*Given request*. Rewrite the records below as a numbered list, one line per item, and skip any blank lines. Leave out the pictures.

*Excerpted data*.
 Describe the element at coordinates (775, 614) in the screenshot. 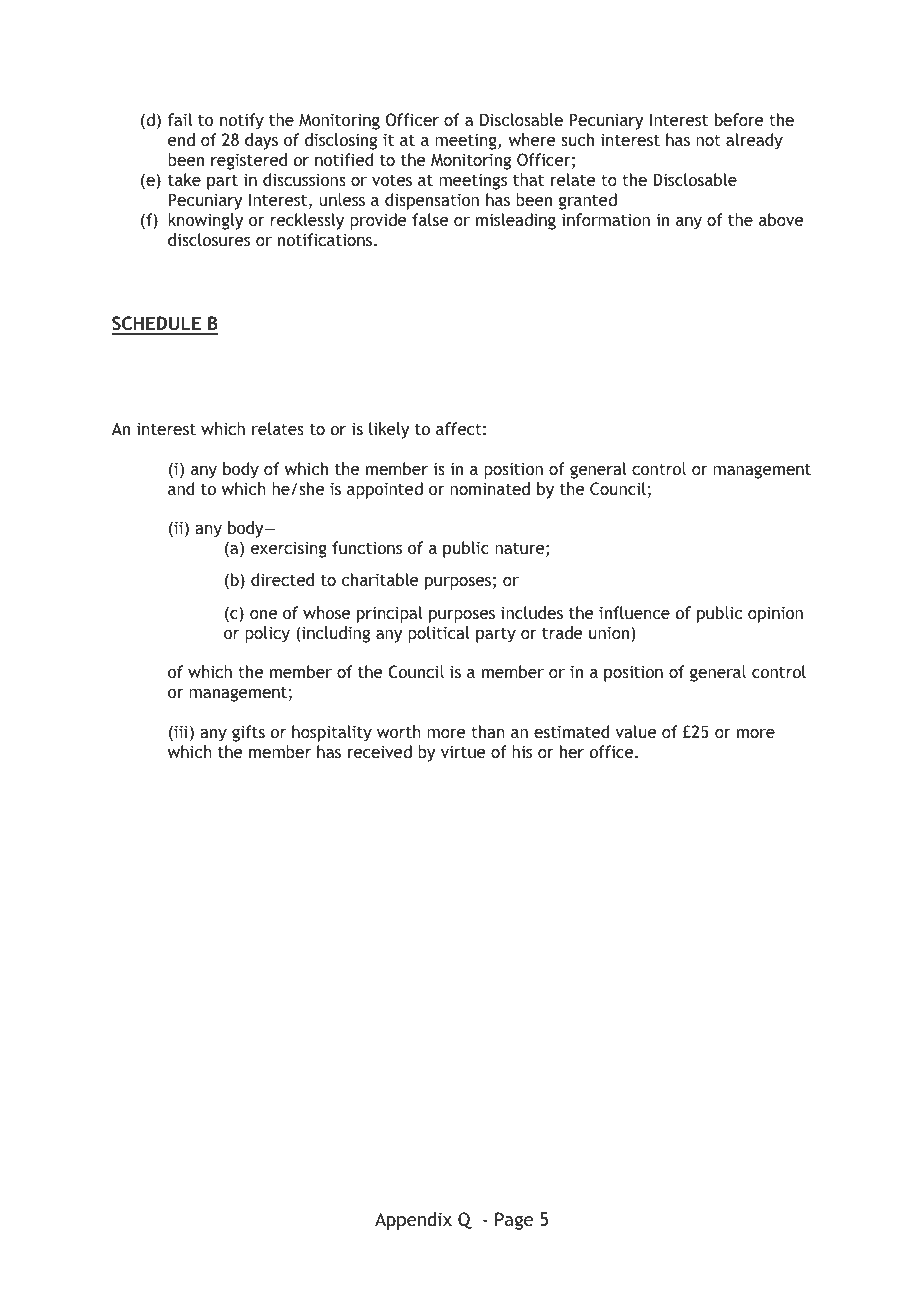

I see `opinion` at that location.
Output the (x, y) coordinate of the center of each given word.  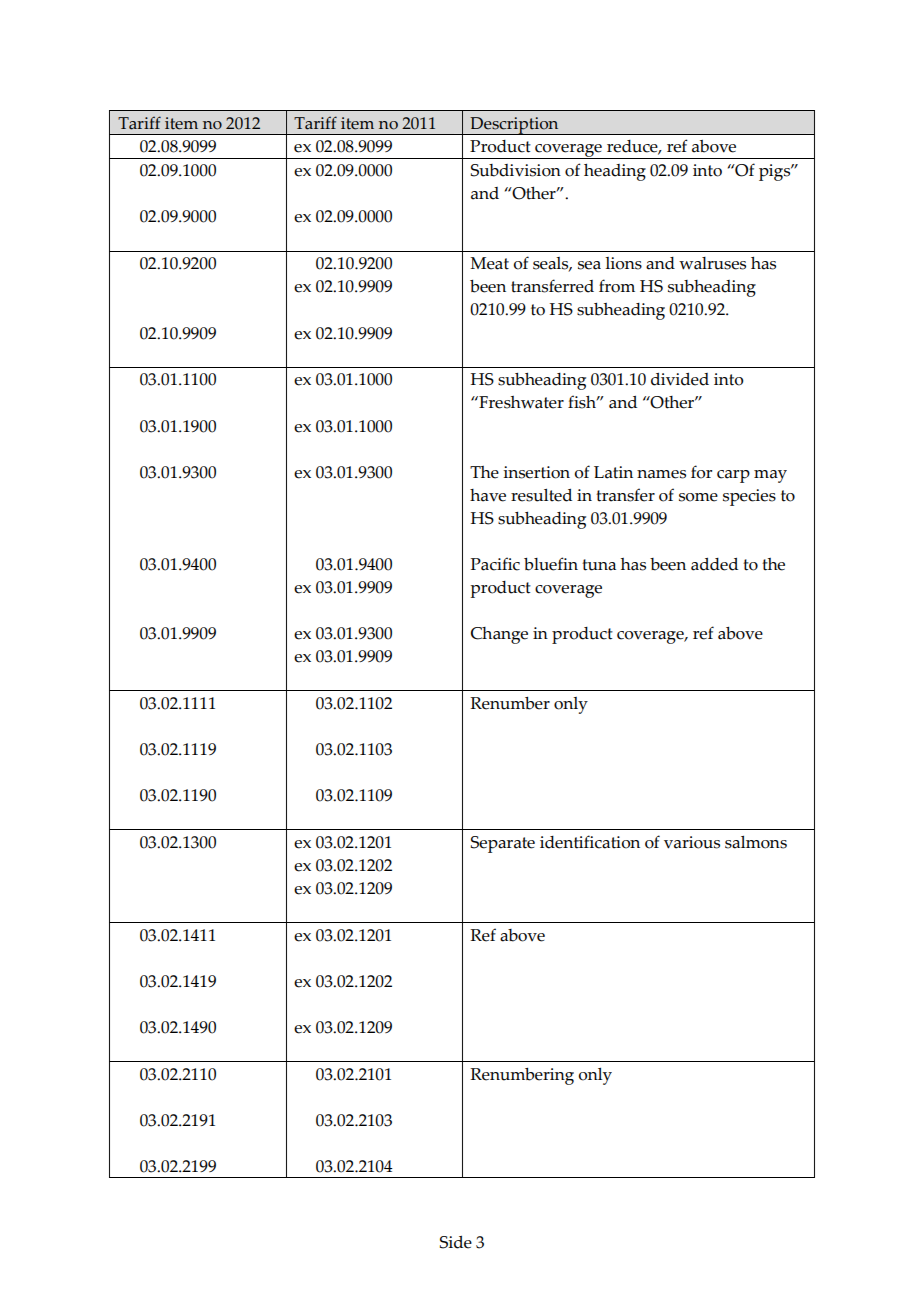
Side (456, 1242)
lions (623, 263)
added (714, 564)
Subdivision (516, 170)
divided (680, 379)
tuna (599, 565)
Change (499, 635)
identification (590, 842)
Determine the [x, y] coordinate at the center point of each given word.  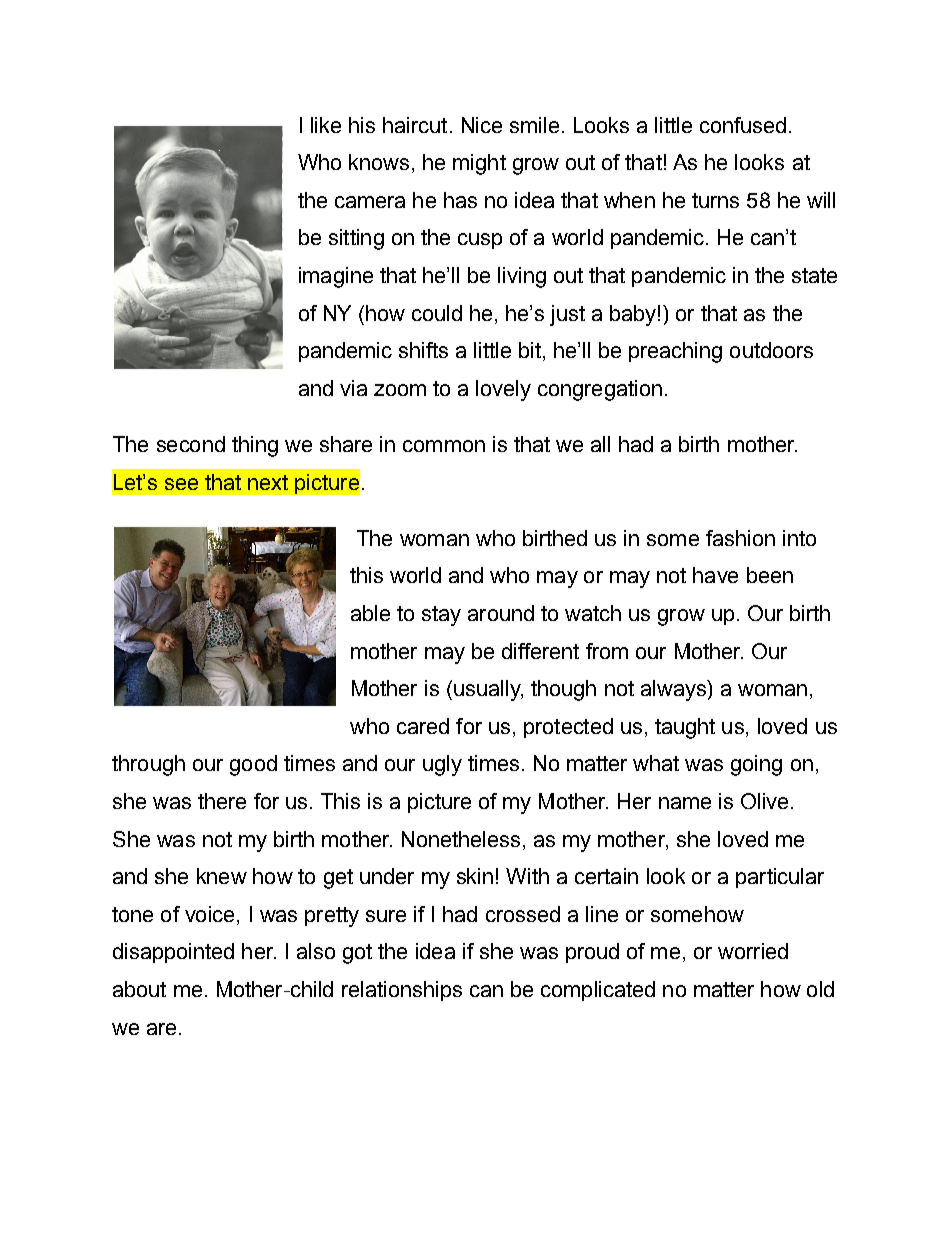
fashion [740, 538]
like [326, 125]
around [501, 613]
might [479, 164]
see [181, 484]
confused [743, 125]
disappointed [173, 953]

*Solution to this problem*.
1.  Describe the element at coordinates (775, 614) in the screenshot. 
2. I see `opinion` at that location.
3. Output the (x, y) coordinate of the center of each given word.  
4. Side (456, 1242)
5. lions (623, 263)
6. added (714, 564)
7. Subdivision (516, 170)
8. divided (680, 379)
9. tuna (599, 565)
10. Change (499, 635)
11. identification (590, 842)
12. Determine the [x, y] coordinate at the center point of each given word.  
13. fashion [740, 538]
14. like [326, 125]
15. around [501, 613]
16. might [479, 164]
17. see [181, 484]
18. confused [743, 125]
19. disappointed [173, 953]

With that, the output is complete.